Learning Video: 8 Hours Transfer to Golang Engineer This course is very suitable for small partners with certain development experience, push!
Golang Advancement
reflex
Variable Built-in Pair Structure
var a string
// pair<statictype:string, value:"aceld">
a = "aceld"
var allType interface{}
// pair<type:string, value:"aceld">
allType = a
str, _ := allType.(string)
Type assertions are actually value s derived from the type in pari
// Tty: pair<type: *os. File, value: "/dev/tty" file descriptor>
tty, err := os.OpenFile("/dev/tty", os.O_RDWR, 0)
if err != nil {
fmt.Println("open file error", err)
return
}
// r: pair<type: , value: >
var r io.Reader
// R: pair<type: *os. File, value: "/dev/tty" file descriptor>
r = tty
// w: pair<type: , value: >
var w io.Writer
// W: pair<type: *os. File, value: "/dev/tty" file descriptor>
w = r.(io.Writer) // Turn Strongly
w.Write([]byte("HELLO THIS IS A TEST!!\n"))
Carefully analyze the following code:
- Since pairs do not change during delivery, tpye in pairs is always a Book, regardless of r or w
- Because Book implements Reader and Wrtier interfaces, ReadBook() and WriteBook() can be called for type Book.
type Reader interface {
ReadBook()
}
type Writer interface {
WriteBook()
}
// Specific types
type Book struct {
}
func (b *Book) ReadBook() {
fmt.Println("Read a Book")
}
func (b *Book) WriteBook() {
fmt.Println("Write a Book")
}
func main() {
// B: pair<type: Book, value: book{} address>
b := &Book{}
// book ---> reader
// r: pair<type: , value: >
var r Reader
// R: pair<type: Book, value: book{} address>
r = b
r.ReadBook()
// reader ---> writer
// w: pair<type: , value: >
var w Writer
// W: pair<type: Book, value: book{} address>
w = r.(Writer) // Why did the assertion here succeed? Because w, r has the same type
w.WriteBook()
}
reflect
Two important interfaces in the reflect package:
// ValueOf returns a new Value initialized to the concrete value
// stored in the interface i. ValueOf(nil) returns the zero Value.

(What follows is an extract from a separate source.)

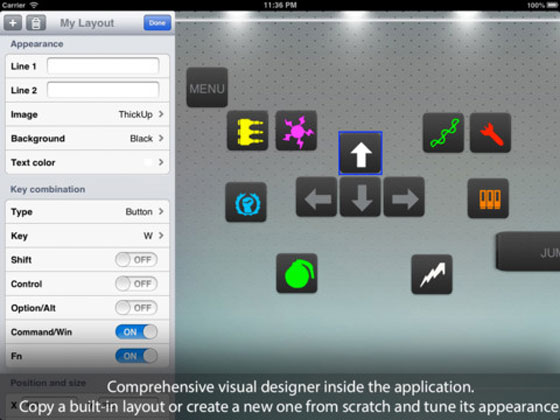Open the Type Button selector
This screenshot has width=560, height=420.
point(88,212)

func ValueOf(i interface{}) Value {...}
// The ValueOf interface is used to get the value of the data in the input parameter interface and returns 0 if the interface is empty
// TypeOf returns the reflection Type that represents the dynamic type of i.
// If i is a nil interface value, TypeOf returns nil.

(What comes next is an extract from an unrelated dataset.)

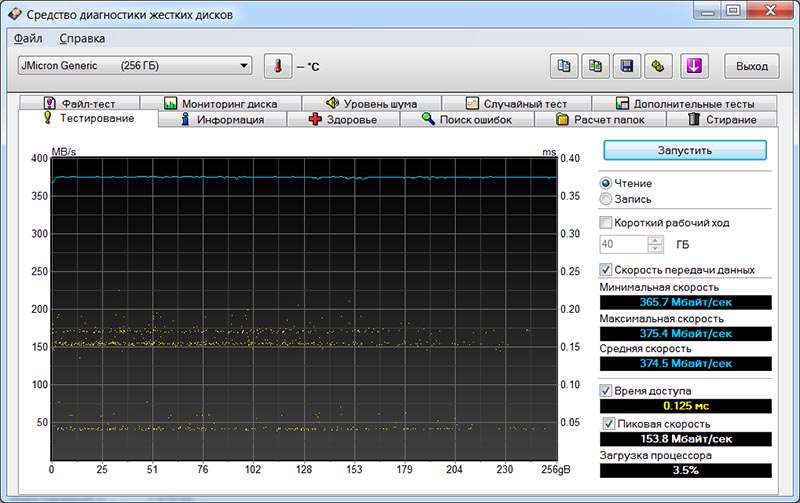Click the thermometer temperature icon
The width and height of the screenshot is (800, 503).
click(277, 66)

func TypeOf(i interface{}) Type {...}
// TypeOf is used to dynamically get the type of value in the input parameter interface, and returns nil if the interface is empty
Application of reflection:
- Get the type and value of a simple variable:
func reflectNum(arg interface{}) {
fmt.Println("type : ", reflect.TypeOf(arg))
fmt.Println("value : ", reflect.ValueOf(arg))
}
func main() {
var num float64 = 1.2345
reflectNum(num)
}
type : float64 value : 1.2345
- Field method to get structure variables:
type User struct {
Id int
Name string
Age int
}
func (u User) Call() {
fmt.Println("user ius called..")
fmt.Printf("%v\n", u)
}
func main() {
user := User{1, "AceId", 18}
DoFieldAndMethod(user)
}
func DoFieldAndMethod(input interface{}) {
// Get the type of input
inputType := reflect.TypeOf(input)
fmt.Println("inputType is :", inputType.Name())
// Get value of input
inputValue := reflect.ValueOf(input)
fmt.Println("inputValue is :", inputValue)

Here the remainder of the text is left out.